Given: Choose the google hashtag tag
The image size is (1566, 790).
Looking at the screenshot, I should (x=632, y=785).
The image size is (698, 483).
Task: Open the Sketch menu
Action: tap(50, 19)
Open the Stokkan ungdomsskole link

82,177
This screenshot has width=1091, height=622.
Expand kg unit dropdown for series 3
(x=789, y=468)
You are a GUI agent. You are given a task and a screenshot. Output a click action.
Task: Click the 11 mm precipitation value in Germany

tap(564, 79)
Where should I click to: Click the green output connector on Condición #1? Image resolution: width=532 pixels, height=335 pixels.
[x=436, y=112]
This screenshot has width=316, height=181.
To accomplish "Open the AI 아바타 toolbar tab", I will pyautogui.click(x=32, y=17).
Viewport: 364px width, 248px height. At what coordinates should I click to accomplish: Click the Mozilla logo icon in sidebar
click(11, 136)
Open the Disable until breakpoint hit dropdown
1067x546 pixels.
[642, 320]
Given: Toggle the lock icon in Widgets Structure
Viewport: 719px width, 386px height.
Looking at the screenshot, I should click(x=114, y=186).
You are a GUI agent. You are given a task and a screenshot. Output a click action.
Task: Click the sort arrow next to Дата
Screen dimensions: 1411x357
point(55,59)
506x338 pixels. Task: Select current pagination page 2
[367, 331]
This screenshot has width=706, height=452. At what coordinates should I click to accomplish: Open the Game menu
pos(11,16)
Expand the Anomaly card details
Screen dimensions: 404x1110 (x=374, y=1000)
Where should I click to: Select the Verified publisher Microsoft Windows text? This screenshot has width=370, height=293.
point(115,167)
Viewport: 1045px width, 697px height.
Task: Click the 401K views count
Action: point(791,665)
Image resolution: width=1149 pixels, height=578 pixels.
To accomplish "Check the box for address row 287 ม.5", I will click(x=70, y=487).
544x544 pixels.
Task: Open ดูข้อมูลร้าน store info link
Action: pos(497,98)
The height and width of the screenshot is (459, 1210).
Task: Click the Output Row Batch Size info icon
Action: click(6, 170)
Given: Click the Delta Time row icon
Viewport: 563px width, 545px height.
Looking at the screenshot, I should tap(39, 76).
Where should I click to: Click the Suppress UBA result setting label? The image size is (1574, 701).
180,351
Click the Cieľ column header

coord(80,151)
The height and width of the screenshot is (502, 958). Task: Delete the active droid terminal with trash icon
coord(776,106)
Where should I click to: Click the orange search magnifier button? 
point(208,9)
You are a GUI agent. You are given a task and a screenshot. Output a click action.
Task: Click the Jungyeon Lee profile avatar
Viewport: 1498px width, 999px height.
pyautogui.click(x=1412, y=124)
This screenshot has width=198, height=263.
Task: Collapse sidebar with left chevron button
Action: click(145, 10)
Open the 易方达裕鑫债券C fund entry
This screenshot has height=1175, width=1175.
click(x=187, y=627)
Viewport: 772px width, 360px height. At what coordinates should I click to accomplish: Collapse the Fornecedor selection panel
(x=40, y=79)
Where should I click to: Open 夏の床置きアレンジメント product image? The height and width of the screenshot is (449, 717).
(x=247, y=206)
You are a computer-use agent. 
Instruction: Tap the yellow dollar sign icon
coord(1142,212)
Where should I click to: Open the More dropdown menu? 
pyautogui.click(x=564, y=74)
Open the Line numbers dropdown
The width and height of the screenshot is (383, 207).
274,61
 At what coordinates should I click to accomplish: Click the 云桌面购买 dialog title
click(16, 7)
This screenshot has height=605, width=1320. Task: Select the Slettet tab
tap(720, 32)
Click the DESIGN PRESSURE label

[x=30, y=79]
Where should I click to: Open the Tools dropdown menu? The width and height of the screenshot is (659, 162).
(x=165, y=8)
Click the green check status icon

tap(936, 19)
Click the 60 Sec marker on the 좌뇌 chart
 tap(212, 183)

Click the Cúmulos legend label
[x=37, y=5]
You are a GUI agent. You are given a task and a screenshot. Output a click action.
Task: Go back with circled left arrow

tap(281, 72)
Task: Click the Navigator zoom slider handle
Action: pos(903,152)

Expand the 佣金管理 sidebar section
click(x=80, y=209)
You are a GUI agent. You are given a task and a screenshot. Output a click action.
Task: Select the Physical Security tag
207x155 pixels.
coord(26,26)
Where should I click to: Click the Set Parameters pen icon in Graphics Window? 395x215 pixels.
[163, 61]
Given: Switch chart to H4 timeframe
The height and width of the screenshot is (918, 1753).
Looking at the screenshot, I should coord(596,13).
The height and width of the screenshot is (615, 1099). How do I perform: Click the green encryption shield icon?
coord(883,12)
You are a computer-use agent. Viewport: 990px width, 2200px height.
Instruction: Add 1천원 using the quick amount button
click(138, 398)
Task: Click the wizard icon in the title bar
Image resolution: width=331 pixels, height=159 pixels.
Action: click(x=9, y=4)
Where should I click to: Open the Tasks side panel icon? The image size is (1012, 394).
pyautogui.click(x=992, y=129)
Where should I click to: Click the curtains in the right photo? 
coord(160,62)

━━━━━━━━━━━━━━━━

* _The problem_
Line by line, transcribe the material above without leaving anything out.

* _Task result_
Given: Choose the google hashtag tag
The image size is (1566, 790).
Looking at the screenshot, I should (x=632, y=785).
The image size is (698, 483).
Task: Open the Sketch menu
Action: tap(50, 19)
Open the Stokkan ungdomsskole link

82,177
This screenshot has width=1091, height=622.
Expand kg unit dropdown for series 3
(x=789, y=468)
You are a GUI agent. You are given a task and a screenshot. Output a click action.
Task: Click the 11 mm precipitation value in Germany

tap(564, 79)
Where should I click to: Click the green output connector on Condición #1? Image resolution: width=532 pixels, height=335 pixels.
[x=436, y=112]
This screenshot has width=316, height=181.
To accomplish "Open the AI 아바타 toolbar tab", I will pyautogui.click(x=32, y=17).
Viewport: 364px width, 248px height. At what coordinates should I click to accomplish: Click the Mozilla logo icon in sidebar
click(11, 136)
Open the Disable until breakpoint hit dropdown
1067x546 pixels.
[642, 320]
Given: Toggle the lock icon in Widgets Structure
Viewport: 719px width, 386px height.
Looking at the screenshot, I should click(x=114, y=186).
You are a GUI agent. You are given a task and a screenshot. Output a click action.
Task: Click the sort arrow next to Дата
Screen dimensions: 1411x357
point(55,59)
506x338 pixels. Task: Select current pagination page 2
[367, 331]
This screenshot has width=706, height=452. At what coordinates should I click to accomplish: Open the Game menu
pos(11,16)
Expand the Anomaly card details
Screen dimensions: 404x1110 (x=374, y=1000)
Where should I click to: Select the Verified publisher Microsoft Windows text? This screenshot has width=370, height=293.
point(115,167)
Viewport: 1045px width, 697px height.
Task: Click the 401K views count
Action: point(791,665)
Image resolution: width=1149 pixels, height=578 pixels.
To accomplish "Check the box for address row 287 ม.5", I will click(x=70, y=487).
544x544 pixels.
Task: Open ดูข้อมูลร้าน store info link
Action: pos(497,98)
The height and width of the screenshot is (459, 1210).
Task: Click the Output Row Batch Size info icon
Action: click(6, 170)
Given: Click the Delta Time row icon
Viewport: 563px width, 545px height.
Looking at the screenshot, I should tap(39, 76).
Where should I click to: Click the Suppress UBA result setting label? The image size is (1574, 701).
180,351
Click the Cieľ column header

coord(80,151)
The height and width of the screenshot is (502, 958). Task: Delete the active droid terminal with trash icon
coord(776,106)
Where should I click to: Click the orange search magnifier button? 
point(208,9)
You are a GUI agent. You are given a task and a screenshot. Output a click action.
Task: Click the Jungyeon Lee profile avatar
Viewport: 1498px width, 999px height.
pyautogui.click(x=1412, y=124)
This screenshot has width=198, height=263.
Task: Collapse sidebar with left chevron button
Action: click(145, 10)
Open the 易方达裕鑫债券C fund entry
This screenshot has height=1175, width=1175.
click(x=187, y=627)
Viewport: 772px width, 360px height. At what coordinates should I click to accomplish: Collapse the Fornecedor selection panel
(x=40, y=79)
Where should I click to: Open 夏の床置きアレンジメント product image? The height and width of the screenshot is (449, 717).
(x=247, y=206)
You are a computer-use agent. 
Instruction: Tap the yellow dollar sign icon
coord(1142,212)
Where should I click to: Open the More dropdown menu? 
pyautogui.click(x=564, y=74)
Open the Line numbers dropdown
The width and height of the screenshot is (383, 207).
274,61
 At what coordinates should I click to accomplish: Click the 云桌面购买 dialog title
click(16, 7)
This screenshot has height=605, width=1320. Task: Select the Slettet tab
tap(720, 32)
Click the DESIGN PRESSURE label

[x=30, y=79]
Where should I click to: Open the Tools dropdown menu? The width and height of the screenshot is (659, 162).
(x=165, y=8)
Click the green check status icon

tap(936, 19)
Click the 60 Sec marker on the 좌뇌 chart
 tap(212, 183)

Click the Cúmulos legend label
[x=37, y=5]
You are a GUI agent. You are given a task and a screenshot. Output a click action.
Task: Go back with circled left arrow

tap(281, 72)
Task: Click the Navigator zoom slider handle
Action: pos(903,152)

Expand the 佣金管理 sidebar section
click(x=80, y=209)
You are a GUI agent. You are given a task and a screenshot. Output a click action.
Task: Select the Physical Security tag
207x155 pixels.
coord(26,26)
Where should I click to: Click the Set Parameters pen icon in Graphics Window? 395x215 pixels.
[163, 61]
Given: Switch chart to H4 timeframe
The height and width of the screenshot is (918, 1753).
Looking at the screenshot, I should coord(596,13).
The height and width of the screenshot is (615, 1099). How do I perform: Click the green encryption shield icon?
coord(883,12)
You are a computer-use agent. Viewport: 990px width, 2200px height.
Instruction: Add 1천원 using the quick amount button
click(138, 398)
Task: Click the wizard icon in the title bar
Image resolution: width=331 pixels, height=159 pixels.
Action: click(x=9, y=4)
Where should I click to: Open the Tasks side panel icon? The image size is (1012, 394).
pyautogui.click(x=992, y=129)
Where should I click to: Click the curtains in the right photo? 
coord(160,62)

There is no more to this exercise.